**Fragmento de página:**
== == ==
Francia: llevo una alforja cargada de miedos

llevo una alforja cargada de miedos

Francia: llevo una alforja cargada de miedos

No sé cuantos kilos pesa todo mi equipaje. Más de sesenta, seguro. Llevo seis alforjas en total. Son las que se ven, las que puedo tocar. Sin embargo, hay una alforja invisible que pesa como un demonio. No se puede ver ni tocar, pero sí sentir. Yo no era consciente, pero es cierto: llevo una alforja cargada de miedos.

Una alforja cargada de miedos: descubriendo lo que hay dentro

Ya estoy en Francia. Esto ya es territorio desconocido para mí. Recién llevo cuatro días de viaje desde mi salida de Vitoria y por las carreteras neuronales de mi cerebro circula todavía demasiado ruido, casi tanto como el de las ciudades costeras como Hendaya, San Juan de Luz y Biarritz, que me encuentro nada más pasar la frontera.

“Dónde voy a dormir hoy”, es la pregunta que resuena con más fuerza en mi cabeza durante los primeros días. Va agarrada bien fuerte de la mano de la incertidumbre diaria que presiento se debe estar tronchando de risa con mi lista de miedos. Otras necesidades como obtener comida o agua no suponen ningún problema; supermercados y boulangegies para comprar el pan y alimentos básicos.

El suministro de agua lo consigo en bares, baños públicos, polideportivos, pues rara vez en los parques y plazas encuentro una fuente pública. Eso me sirve también para socializar y aprender algunas frases en francés, como por ejemplo: “an bagette de pa, sivuplé”, “se conviá?, se posible omplir le botilla d’eau, sivuple?”. El sivuplé y el megsi no pueden faltar nunca.

De momento voy teniendo éxito, el primer día duermo en la playa de Hendaya, el segundo en un área verde que me indica un paisano local, otra en un merendero que encontré metido en un valle a las afueras de un pueblo. Cuando encuentro sitios como este último, es como pasar la noche en un gran hotel; mesa, silla, fuente de agua (igual a ducha), césped, tranquilidad y millones de estrellas que observo hasta quedarme dormido.

Probando cómo es la hospitalidad en Francia

También he probado a llamar alguna puerta y pedir un trocito de jardín para pasar la noche, pero de momento no he tenido éxito. En esta región de Francia el trato es cordial y respetuoso pero no consigo atravesar la barrera de confianza. Tan necesaria para alojar a un extraño que viaja en bicicleta. Qué menos que intentarlo, me digo. Si no pruebo, nunca sabré cómo es la hospitalidad en este país. De momento me divierte el contacto humano y el reto de conseguir una sonrisa y despertar la curiosidad del que me escucha.
== == ==
**Ejercicios:**
1. Indica si cada afirmación concuerda con el relato sobre el viaje en bicicleta por Francia. Responde sí o no y cita las palabras del relato que lo deciden.
(a) Quien narra lleva seis alforjas en total.
(b) En los parques y plazas suele haber una fuente pública donde conseguir agua.
(c) Quien narra ya ha logrado que alguien le deje un trocito de jardín para pasar la noche.
2. Escribe la continuación del relato sobre el viaje en bicicleta por Francia a partir de su última frase.
Las entradas no guardan relación con el relato sobre el viaje en bicicleta por Francia.

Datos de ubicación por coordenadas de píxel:
== == ==
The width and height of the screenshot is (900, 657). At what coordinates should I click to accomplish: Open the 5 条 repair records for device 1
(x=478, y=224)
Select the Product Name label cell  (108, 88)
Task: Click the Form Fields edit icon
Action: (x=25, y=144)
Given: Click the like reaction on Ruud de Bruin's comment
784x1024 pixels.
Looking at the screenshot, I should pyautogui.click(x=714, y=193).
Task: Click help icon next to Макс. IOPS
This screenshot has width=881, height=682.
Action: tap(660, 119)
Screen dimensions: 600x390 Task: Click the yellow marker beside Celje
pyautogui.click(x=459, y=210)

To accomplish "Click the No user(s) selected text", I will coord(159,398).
== == ==
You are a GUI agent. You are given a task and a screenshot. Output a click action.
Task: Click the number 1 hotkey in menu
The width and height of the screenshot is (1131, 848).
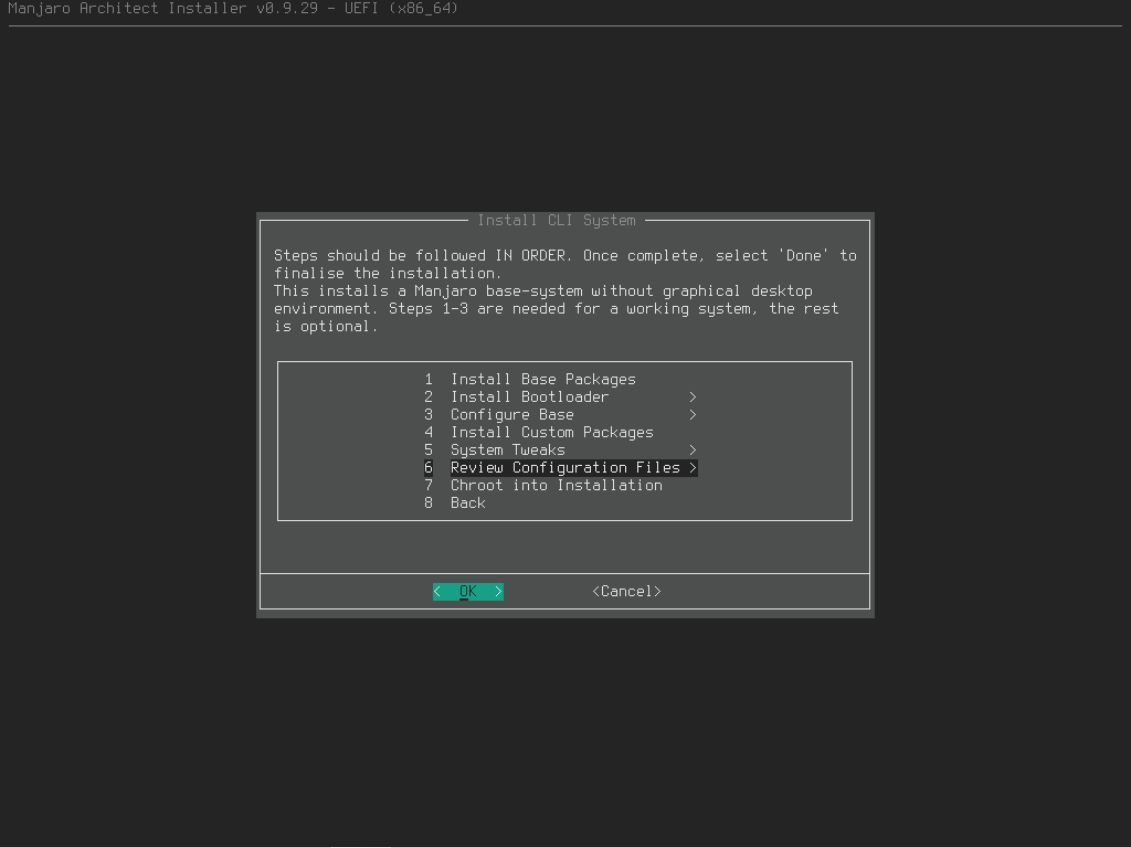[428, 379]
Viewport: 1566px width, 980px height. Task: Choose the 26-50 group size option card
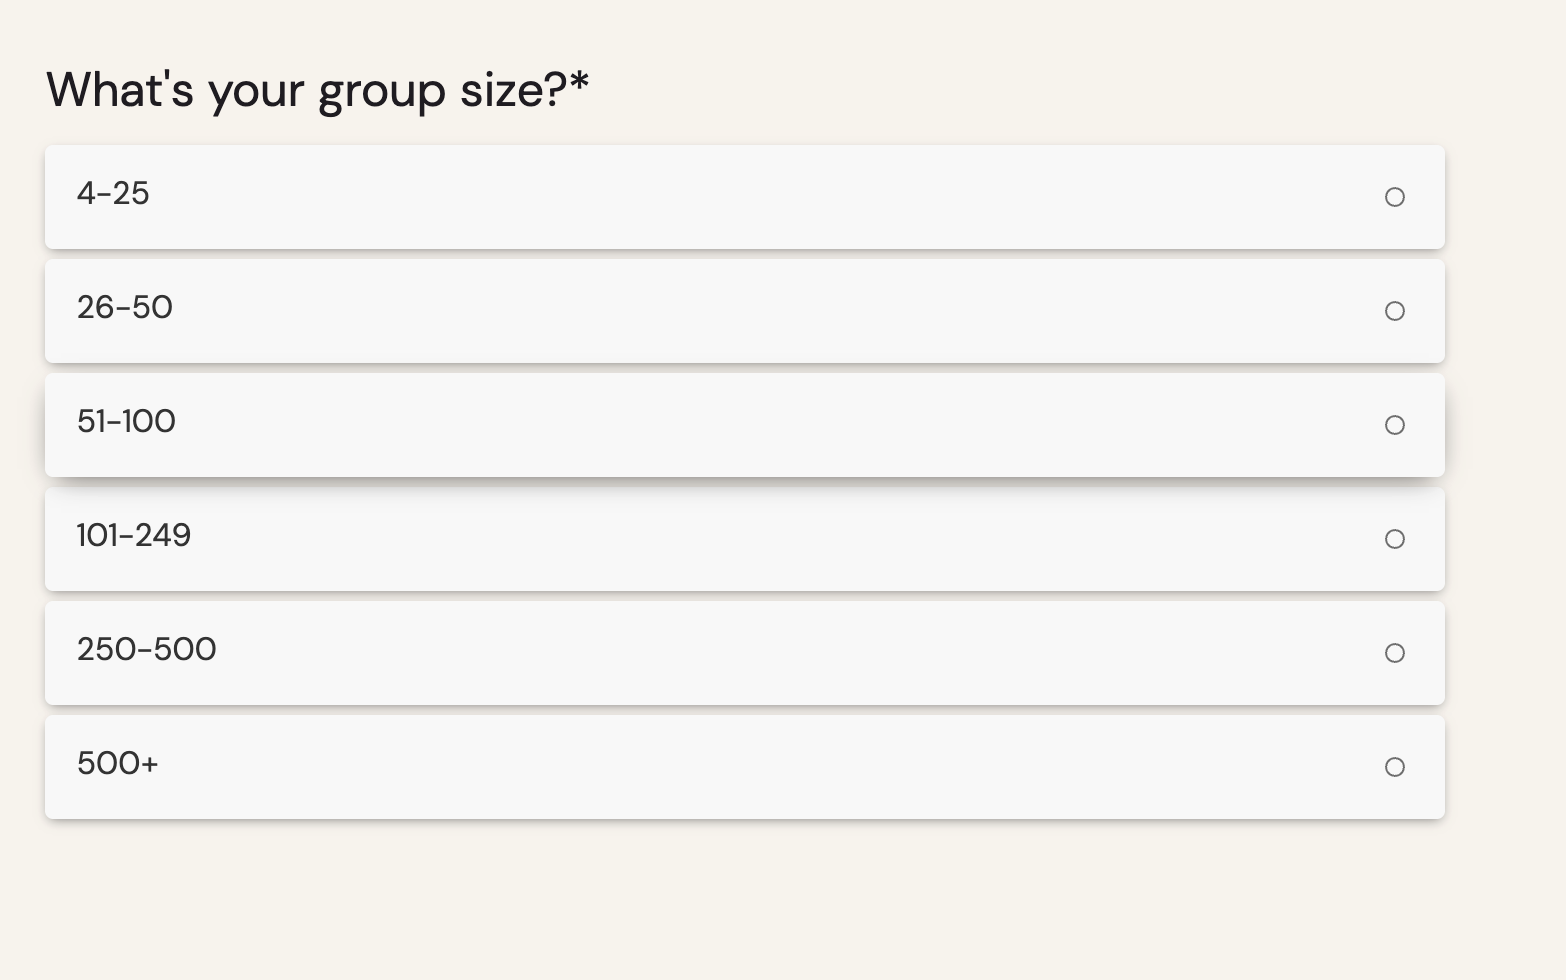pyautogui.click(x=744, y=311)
== == ==
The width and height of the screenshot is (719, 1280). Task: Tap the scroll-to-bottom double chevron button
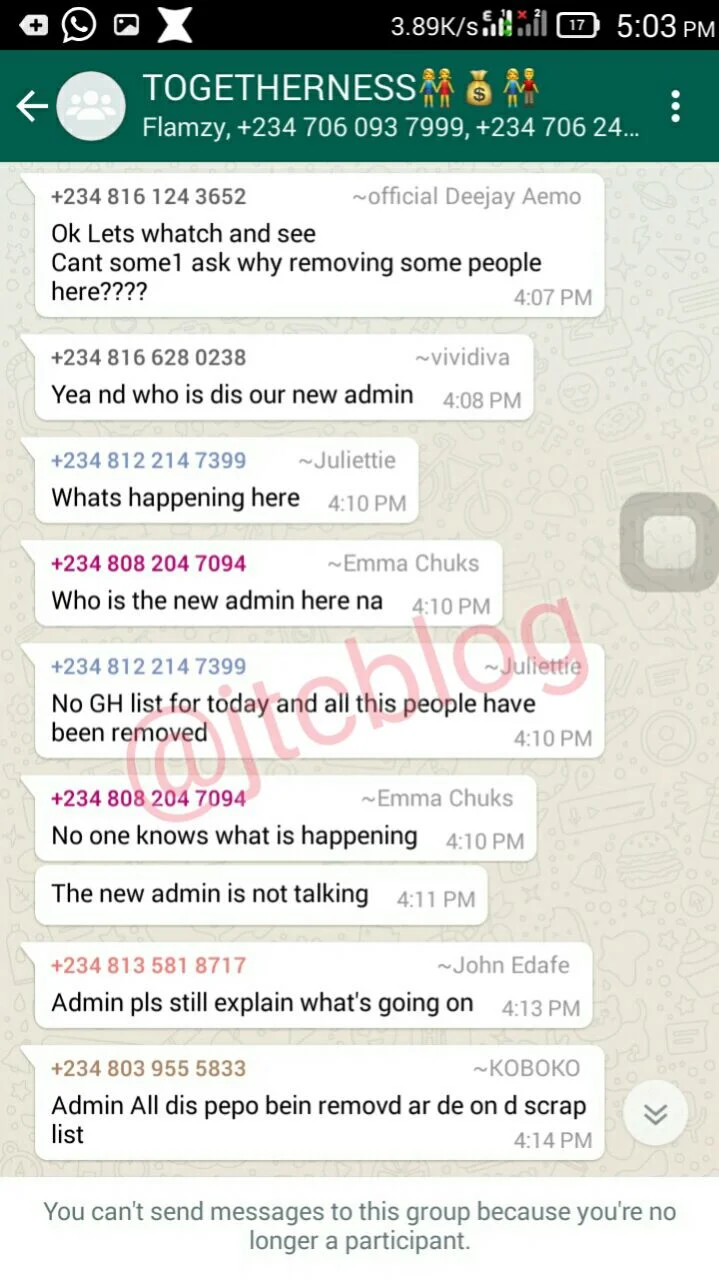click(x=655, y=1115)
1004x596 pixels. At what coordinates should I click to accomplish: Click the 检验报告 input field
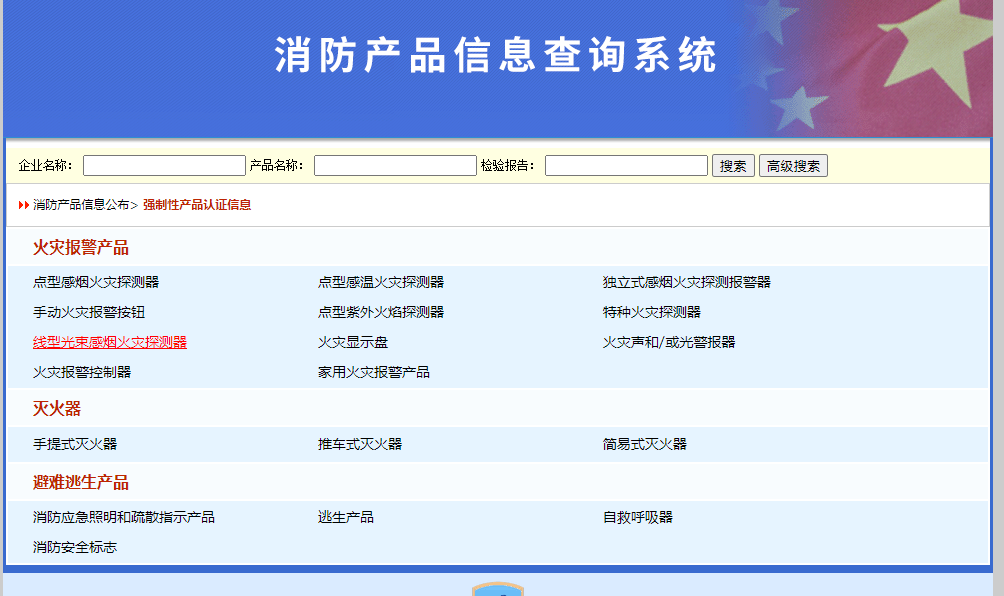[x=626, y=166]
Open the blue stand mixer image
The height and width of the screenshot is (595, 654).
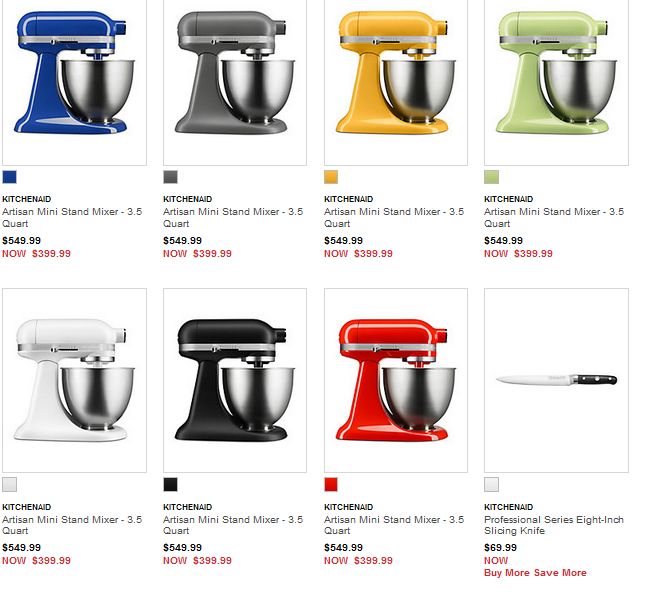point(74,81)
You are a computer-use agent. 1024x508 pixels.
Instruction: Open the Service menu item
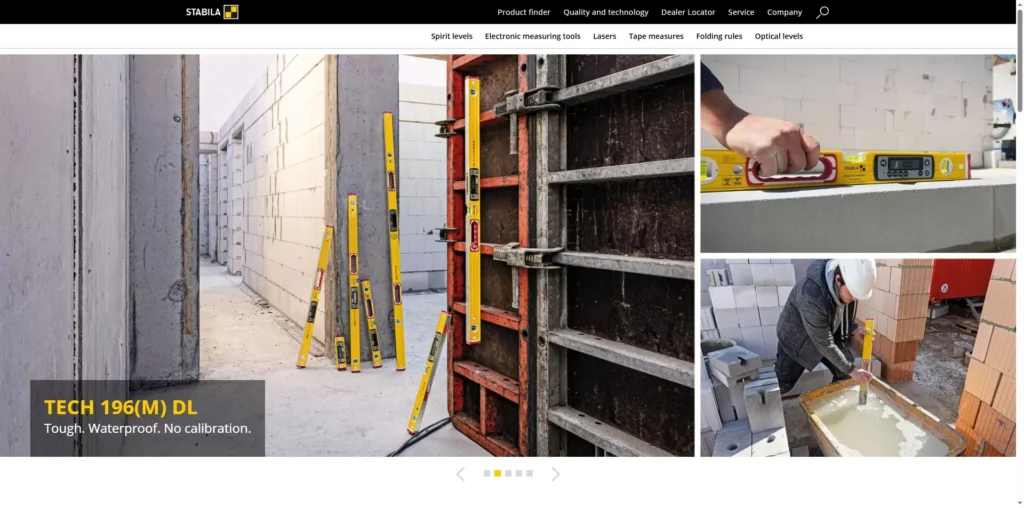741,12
== == ==
**Soluciones:**
1.
(a) Sí: "Llevo seis alforjas en total."
(b) No: "rara vez en los parques y plazas encuentro una fuente pública."
(c) No: "pero de momento no he tenido éxito."

2.
La única vez que alguien me abre la puerta es en la región de Provenza. Un tal Cristof que amablemente me ofrece un espacio en un terreno colindante a su casa. El terreno no es el jardín del Eden, y aunque el césped está descuidado, el lugar es tranquilo y de acceso privado. Un puntito positivo para la  hospitalidad francesa. “Ves Raul ya te lo decía yo, solo era cuestión de probar”.

Pues mi gozo en un pozo. Todo se va al carajo. Hasta el punto de que aparece la policía a las 11:30 de la noche porque el señor Cristof ha llamado alegando que le he robado la cartera. Por suerte, converso con los dos agentes cordialmente, sorprendido a mi mismo por la calma que muestro ante la situación, que finalmente se resuelve con un “No problem, everthing ok, good night”. Apenas duermo tres horas y abandono sigilosamente el lugar a las 6 de la mañana. Decepcionado por el comportamiento inexplicable de este hombre que afortunadamente no volví a ver más. Qué le voy a hacer, al menos lo intenté.

Una alforja cargada de miedos: por fin descubro dónde está

En Francia se respira un gran ambiente ciclista y también viajero. No soy tan extraño como pensaba y son muchos ciclo-viajeros los que me encuentro por el camino. Martín en Toulouse, un señor inglés de 65 años que en su vieja pero hermosa Raleigh aprovecha diez días para pedalear por el canal du Midi. También Philip un francés de 63 años que viene viajando desde Gibraltar, Portugal y que ahora, tras unos tres meses de ruta, continua de regreso a su casa, cerca de Grenoble.

Con Philip comparto un día de campamento, el primer campamento compartido del viaje. Él viaja ligero: dos alforjas traseras, la del manillar y una pequeña tienda que va recogida en la parrilla trasera. Nos cuesta poco elegir el lugar, un pequeño claro apartado en el lateral del canal du Midi, que nos permite orientar las tiendas hacia el este, y al tiempo que cada uno prepara su campamento, vamos charlando.

– You have an apartment and I have a palace – bromeo mientras monto mi tienda Robens de dos plazas.

– Ha ha ha, yes, big palace, but, oh my god, 3kg for a palace?.you’re crazy my friend.

La cena es única. Compartimos nuestras respectivas despensas. Él pasta y yo tabulé indio, un poco de pan y una botella de vino que Philip saca de no sé dónde. Ya con el vino en la taza brindamos por la vida y los grandes sueños y continuamos bromeando sobre el material que llevamos cada uno. Sobre todo Philip, que se parte de risa con mi enorme botiquín.

– But, what the hell do you take in it?, pregunta ya curioso.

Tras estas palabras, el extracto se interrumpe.